In his thesis, Irtaza Rasheed implementated a universal name disambiguation approach that considers almost any existing property to identify authors. After an author of a paper is identied, the normalized name writing form on the paper is used to refine the author model and even give an overview about the different writing forms of the author’s name. This can be achieved by first examine the research on Human-Computer Interaction specifically with focus on (Visual) Trend Analysis. Furthermore, a research on different name disambiguation techniques. After that, building a concept and implementing a generalized method to identify author name and affiliation disambiguation while evaluating different properties.
TU Darmstadt / GRIS, Fraunhoferstr. 5 (Darmstadt), Room tba
!!!!! Due to the Corona crisis and the accompanying restrictions at the TU Darmstadt, the exam will be non-public! !!!!!
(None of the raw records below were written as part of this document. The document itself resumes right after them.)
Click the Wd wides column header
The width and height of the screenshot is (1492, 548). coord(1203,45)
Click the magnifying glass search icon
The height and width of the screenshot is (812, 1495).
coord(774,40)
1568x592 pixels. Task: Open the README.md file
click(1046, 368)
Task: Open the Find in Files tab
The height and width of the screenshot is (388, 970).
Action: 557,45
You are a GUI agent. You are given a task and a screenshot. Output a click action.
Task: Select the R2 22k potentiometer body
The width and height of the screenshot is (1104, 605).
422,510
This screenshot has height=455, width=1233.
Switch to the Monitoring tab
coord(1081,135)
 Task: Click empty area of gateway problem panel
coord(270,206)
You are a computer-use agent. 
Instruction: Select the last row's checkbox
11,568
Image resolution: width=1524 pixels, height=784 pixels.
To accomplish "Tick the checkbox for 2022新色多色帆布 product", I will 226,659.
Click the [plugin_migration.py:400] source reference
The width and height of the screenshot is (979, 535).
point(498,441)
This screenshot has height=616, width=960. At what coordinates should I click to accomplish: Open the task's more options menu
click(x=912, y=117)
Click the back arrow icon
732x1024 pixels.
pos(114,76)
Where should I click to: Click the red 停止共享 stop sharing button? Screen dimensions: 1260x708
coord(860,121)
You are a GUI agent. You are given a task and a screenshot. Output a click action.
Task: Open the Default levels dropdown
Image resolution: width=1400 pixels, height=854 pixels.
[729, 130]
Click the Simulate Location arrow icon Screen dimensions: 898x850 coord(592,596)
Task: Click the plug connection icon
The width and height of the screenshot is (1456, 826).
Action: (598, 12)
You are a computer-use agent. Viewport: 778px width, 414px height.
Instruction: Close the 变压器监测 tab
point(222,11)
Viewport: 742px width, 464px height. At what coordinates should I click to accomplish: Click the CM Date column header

Who: Ubaid Rana (Author), Prof. Dr. Arjan Kuijper (Supervisor), Dipl.-Inf. Dirk Burkhardt (Advisor/Co-Supervisor)
What: Master Thesis – “Named-Entity Recognition on Publications and Raw-Text for Meticulous Insight at Visual Trend Analytics”
In the modern data-driven era, a massive amount of research documents are available from publicly accessible digital libraries in the form of academic papers, journals and publications. This plethora of data does not lead to new insights or knowledge. Therefore, suitable analysis techniques and graphical tools are needed to derive knowledge in order to get insight of this big data. To address this issue, researchers have developed visual analytical systems along with machine learning methods, e.g text mining with interactive data visualization, which leads to gain new insights of current and upcoming technology trends. These trends are significant for researchers, business analysts, and decision-makers for innovation, technology management and to make strategic decisions.
Nearly every existing search portal uses the traditional meta-information e.g only about the author and title to find the documents that match a search request and overlook the opportunity of extracting content-related information. It limits the possibility of discovering most relevant publications, moreover it lacks the knowledge required for trend analysis. To collect this very concrete information, named entity recognition must be used to be able to better identify the results and trends. The state-of-the-art systems use static approach for named entity recognition which means that upcoming technologies remain undetected. Modern techniques like distant supervision methods leverage big existing community-maintained data sources, such as Wikipedia, to extract entities dynamically. Nonetheless, these methods are still unstable and have never been tried on complex scenarios such as trend analysis before.
The aim of this thesis is to enable entity recognition on both static tables and dynamic community updated data sources like Wikipedia & DBpedia for trend analysis. To accomplish this goal, a model is suggested which enabled entity extraction on DBpedia and translated the extracted entities into interactive visualizations. The analysts can use these visualizations to gain trend insights, evaluate research trends or to analyze prevailing market moods and industry trends.